-- Opening Marker --
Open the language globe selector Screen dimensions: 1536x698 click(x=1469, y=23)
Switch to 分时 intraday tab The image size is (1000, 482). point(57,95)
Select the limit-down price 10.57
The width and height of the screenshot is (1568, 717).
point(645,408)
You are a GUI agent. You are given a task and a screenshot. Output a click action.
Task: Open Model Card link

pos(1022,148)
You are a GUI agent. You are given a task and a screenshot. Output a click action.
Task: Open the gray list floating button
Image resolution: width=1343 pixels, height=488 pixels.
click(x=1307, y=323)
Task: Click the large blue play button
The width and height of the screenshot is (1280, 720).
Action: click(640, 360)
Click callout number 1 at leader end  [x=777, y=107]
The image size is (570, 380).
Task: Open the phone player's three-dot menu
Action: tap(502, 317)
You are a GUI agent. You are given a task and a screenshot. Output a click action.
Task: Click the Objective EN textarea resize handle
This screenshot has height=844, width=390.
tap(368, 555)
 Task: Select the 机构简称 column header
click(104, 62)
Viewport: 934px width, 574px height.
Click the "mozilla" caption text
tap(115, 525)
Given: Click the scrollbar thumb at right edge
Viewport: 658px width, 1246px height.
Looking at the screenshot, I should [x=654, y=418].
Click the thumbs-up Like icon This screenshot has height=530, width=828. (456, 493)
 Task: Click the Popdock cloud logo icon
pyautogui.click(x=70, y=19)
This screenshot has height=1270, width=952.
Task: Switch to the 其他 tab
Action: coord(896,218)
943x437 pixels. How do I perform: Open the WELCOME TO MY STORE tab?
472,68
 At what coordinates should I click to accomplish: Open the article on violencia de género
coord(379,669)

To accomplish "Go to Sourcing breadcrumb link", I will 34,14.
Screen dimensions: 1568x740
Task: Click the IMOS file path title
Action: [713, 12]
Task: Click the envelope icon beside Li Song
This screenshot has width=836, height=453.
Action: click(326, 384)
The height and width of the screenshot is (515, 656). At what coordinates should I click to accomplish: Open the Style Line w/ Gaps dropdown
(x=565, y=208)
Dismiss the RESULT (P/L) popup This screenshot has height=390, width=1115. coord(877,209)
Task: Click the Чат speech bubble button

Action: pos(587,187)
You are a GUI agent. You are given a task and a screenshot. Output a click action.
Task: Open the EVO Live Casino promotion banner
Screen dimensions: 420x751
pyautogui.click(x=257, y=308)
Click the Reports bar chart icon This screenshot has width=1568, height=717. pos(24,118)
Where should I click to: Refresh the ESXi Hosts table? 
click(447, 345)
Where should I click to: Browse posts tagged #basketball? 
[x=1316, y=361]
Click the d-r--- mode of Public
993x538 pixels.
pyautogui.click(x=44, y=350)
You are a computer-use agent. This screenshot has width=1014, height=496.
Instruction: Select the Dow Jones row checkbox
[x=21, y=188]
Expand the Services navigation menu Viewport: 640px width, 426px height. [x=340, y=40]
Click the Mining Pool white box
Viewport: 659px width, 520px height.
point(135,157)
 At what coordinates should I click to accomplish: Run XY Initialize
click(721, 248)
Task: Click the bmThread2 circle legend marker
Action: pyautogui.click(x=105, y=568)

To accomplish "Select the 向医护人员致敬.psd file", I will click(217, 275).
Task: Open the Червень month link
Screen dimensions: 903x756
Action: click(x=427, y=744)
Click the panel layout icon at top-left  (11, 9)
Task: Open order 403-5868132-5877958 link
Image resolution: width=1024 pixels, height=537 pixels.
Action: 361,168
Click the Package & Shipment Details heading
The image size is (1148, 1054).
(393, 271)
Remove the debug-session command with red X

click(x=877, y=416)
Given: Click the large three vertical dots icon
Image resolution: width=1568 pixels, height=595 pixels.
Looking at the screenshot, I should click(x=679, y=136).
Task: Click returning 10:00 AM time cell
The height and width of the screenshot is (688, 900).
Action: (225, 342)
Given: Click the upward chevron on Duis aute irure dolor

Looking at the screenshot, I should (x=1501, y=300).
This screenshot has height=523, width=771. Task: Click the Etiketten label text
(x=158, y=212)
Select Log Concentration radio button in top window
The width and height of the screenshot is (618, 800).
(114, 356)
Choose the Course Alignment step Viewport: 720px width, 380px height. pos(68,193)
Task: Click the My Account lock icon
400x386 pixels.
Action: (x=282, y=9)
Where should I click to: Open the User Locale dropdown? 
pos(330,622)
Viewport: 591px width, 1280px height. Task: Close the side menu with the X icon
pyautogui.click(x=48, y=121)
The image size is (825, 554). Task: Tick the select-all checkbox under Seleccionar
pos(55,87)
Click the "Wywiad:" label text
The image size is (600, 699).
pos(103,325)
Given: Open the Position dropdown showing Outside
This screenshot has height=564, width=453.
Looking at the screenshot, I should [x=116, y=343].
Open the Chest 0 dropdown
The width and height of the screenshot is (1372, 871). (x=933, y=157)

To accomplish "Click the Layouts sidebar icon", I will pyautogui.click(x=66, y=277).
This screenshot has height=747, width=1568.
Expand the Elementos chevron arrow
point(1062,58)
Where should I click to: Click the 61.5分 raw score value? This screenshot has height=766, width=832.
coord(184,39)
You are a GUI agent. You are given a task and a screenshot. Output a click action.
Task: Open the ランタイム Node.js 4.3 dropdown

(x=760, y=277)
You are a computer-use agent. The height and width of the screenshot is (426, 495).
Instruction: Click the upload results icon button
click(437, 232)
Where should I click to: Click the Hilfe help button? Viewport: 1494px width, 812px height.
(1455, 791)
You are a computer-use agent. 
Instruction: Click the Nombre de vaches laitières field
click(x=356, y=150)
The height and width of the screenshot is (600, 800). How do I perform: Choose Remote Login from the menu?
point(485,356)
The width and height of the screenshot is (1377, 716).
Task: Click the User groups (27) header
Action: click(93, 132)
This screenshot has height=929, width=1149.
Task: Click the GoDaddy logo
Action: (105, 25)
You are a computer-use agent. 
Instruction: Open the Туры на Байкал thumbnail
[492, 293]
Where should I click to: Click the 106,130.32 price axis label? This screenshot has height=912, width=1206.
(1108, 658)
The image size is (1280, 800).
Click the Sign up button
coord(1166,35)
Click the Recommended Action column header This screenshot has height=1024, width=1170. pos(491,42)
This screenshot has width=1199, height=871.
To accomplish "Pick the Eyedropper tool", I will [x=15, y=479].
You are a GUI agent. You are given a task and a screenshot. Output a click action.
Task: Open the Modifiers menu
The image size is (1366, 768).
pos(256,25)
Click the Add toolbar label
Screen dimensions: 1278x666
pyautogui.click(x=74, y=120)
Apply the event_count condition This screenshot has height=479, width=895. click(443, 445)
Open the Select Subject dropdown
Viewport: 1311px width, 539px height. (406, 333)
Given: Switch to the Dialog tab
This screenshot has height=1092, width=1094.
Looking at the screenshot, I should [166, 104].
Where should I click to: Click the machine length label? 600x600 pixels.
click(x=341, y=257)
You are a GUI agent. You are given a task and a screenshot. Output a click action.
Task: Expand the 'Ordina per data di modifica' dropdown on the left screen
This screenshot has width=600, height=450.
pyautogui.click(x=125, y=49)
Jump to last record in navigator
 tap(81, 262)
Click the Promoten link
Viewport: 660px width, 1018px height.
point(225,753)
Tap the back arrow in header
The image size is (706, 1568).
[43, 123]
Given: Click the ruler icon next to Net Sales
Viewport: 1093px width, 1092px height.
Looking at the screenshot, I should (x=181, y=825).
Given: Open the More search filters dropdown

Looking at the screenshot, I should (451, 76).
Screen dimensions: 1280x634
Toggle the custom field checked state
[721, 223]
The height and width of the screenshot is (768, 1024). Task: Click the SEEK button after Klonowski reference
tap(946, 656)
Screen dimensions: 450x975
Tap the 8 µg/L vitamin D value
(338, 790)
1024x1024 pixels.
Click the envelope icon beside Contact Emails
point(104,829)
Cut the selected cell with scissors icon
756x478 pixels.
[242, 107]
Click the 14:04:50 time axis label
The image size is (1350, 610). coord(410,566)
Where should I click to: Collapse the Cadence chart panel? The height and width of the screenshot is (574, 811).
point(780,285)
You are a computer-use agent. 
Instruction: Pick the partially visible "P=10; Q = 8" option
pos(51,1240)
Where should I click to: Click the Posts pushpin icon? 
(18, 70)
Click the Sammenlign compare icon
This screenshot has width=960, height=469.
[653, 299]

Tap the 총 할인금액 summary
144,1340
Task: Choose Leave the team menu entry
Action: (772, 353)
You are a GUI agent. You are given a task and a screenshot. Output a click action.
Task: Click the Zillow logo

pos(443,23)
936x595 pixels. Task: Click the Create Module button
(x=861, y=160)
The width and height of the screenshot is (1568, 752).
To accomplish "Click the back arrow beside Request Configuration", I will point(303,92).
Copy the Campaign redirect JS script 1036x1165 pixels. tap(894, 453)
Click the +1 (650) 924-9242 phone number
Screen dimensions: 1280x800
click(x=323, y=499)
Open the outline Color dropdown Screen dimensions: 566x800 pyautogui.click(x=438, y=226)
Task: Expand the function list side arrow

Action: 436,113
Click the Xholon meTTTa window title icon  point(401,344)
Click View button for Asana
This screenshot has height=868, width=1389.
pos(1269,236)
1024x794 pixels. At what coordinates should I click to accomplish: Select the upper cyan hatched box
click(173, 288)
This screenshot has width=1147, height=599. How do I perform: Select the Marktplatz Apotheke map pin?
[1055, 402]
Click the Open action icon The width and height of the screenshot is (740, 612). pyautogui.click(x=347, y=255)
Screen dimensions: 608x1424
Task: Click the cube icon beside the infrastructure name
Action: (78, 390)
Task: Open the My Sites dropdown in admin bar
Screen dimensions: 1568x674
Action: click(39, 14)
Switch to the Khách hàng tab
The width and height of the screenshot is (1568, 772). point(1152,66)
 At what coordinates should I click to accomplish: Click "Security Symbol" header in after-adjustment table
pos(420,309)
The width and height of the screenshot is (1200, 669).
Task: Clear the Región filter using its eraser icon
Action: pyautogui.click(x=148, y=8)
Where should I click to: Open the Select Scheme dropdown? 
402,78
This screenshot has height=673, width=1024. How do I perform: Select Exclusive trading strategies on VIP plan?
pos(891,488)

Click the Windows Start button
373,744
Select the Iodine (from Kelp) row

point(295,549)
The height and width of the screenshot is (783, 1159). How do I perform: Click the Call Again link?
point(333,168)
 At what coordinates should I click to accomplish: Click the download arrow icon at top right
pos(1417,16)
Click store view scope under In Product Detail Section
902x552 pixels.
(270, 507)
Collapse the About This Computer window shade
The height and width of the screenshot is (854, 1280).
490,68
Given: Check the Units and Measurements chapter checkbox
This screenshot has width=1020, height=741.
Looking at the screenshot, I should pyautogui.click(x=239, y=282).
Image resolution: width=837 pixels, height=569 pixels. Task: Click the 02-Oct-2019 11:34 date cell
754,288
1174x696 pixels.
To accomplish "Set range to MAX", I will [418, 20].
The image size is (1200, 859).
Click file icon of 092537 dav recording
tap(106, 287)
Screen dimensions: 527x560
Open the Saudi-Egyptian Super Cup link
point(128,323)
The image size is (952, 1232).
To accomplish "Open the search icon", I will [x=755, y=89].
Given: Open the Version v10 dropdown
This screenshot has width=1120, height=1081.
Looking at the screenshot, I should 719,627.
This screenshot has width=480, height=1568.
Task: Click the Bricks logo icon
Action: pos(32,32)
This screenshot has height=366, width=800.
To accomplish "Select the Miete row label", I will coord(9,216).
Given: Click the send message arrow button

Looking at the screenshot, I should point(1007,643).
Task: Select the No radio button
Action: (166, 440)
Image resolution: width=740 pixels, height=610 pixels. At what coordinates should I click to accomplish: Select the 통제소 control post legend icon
-- Closing Marker --
Required work: Look for the word "large" in the data, then return every line that contains it.

Task response:
Task: Click the large blue play button
Given: Click the large three vertical dots icon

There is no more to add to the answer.